Exercise passage:
Research paper by Sverre Urnes SU Johnson, Asle A Hoffart

Indexed on: 20 Dec '18Published on: 20 Dec '18Published in: Frontiers in psychology



Abstract

A network perspective on mental problems represents a new alternative to the latent variable perspective. Diagnoses are assumed to refer to a causal network of observable mental problems or symptoms (observables). The observable symptoms that traditionally have been considered indicators of latent traits (disorders) are taken to be directly related causal entities. Few studies have investigated how different therapies affect a network-structure of symptoms and processes. In this study, three anxiety symptoms, three depression symptoms and mechanisms in the form of cognitions, metacognitions, worry and threat monitoring were selected. The network structure over the course of therapy for metacognitive therapy (MCT) and Cognitive behavioral therapy (CBT) was investigated. It was hypothesized that worry, attention, and metacognition would be important nodes in MCT and that cognitions would be important in CBT. The data used in the analysis are from a RCT where 74 patients with comorbid anxiety disorders were randomized to either transdiagnostic MCT or disorder-specific CBT. Symptoms and mechanisms were measured every week. The data was analyzed using the multilevel vector autoregressive (mlVAR) model, which is currently the most developed method to analyze multivariate time series in multiple subjects and construct networks. The results indicate that there were different networks of symptoms and mechanisms in MCT and CBT. Central nodes in both treatments are worry and attention, however, the node of negative metacognitive beliefs about uncontrollability was more central in the MCT treatment. The results are consistent with predictions from the S-REF model.

Supplied material:
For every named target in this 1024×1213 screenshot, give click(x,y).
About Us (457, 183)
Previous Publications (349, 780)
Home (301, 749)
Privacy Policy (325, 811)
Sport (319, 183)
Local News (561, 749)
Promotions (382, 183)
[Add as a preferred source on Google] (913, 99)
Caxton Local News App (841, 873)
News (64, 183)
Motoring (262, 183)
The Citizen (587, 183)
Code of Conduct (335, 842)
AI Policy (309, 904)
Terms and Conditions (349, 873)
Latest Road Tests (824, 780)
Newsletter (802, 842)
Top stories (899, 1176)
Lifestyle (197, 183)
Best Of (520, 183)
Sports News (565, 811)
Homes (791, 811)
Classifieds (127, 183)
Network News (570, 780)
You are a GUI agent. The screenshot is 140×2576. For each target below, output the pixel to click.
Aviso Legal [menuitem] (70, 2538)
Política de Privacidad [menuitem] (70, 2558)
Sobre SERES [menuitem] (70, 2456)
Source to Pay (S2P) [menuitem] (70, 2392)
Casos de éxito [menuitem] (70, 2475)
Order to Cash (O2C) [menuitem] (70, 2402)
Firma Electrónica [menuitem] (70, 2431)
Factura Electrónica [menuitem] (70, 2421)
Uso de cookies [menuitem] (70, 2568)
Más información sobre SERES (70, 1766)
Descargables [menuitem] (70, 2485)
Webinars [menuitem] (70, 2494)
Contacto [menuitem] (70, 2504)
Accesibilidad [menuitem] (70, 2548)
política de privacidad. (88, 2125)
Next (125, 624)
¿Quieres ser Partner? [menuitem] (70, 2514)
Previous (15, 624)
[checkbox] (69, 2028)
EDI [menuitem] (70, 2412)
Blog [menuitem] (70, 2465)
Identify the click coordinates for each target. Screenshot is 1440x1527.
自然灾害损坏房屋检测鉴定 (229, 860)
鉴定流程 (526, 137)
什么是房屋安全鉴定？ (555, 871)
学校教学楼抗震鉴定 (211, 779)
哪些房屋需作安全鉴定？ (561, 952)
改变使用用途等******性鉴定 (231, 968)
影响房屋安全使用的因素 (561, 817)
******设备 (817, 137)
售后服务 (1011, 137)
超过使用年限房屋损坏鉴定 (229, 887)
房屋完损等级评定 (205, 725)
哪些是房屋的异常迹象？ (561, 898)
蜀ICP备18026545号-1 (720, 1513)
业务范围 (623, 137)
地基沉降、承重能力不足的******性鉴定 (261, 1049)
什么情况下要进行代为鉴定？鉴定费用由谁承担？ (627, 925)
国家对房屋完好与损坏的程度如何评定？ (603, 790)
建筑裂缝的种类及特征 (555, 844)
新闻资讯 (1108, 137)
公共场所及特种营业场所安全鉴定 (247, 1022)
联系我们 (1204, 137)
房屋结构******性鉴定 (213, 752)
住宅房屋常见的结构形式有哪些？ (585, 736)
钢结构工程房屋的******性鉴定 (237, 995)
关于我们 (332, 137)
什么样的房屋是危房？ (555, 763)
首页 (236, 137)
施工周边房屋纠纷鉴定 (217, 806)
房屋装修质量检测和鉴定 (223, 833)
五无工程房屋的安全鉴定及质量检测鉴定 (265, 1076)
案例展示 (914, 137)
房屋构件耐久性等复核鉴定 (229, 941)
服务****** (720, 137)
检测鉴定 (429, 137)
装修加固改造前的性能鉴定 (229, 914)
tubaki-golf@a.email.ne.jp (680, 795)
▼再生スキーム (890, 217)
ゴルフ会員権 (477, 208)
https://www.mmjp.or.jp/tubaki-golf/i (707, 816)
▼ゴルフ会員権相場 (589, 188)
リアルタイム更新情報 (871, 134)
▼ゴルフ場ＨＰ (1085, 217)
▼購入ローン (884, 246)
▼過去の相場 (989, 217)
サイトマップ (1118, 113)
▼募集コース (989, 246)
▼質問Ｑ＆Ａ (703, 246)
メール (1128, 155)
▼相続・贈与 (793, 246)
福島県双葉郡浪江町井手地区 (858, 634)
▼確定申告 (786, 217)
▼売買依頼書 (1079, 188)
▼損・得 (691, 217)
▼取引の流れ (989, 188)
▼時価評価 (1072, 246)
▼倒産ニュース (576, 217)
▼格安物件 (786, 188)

What is required:
Answer these questions from the abstract on symptom networks in therapy above:
(a) How many patients took part in the RCT, and to which two treatments were they randomized?
(b) How often were symptoms and mechanisms measured?
(c) Which node was more central in the MCT treatment?

Reply to the task:
(a) 74 patients; transdiagnostic MCT or disorder-specific CBT.
(b) Every week.
(c) Negative metacognitive beliefs about uncontrollability.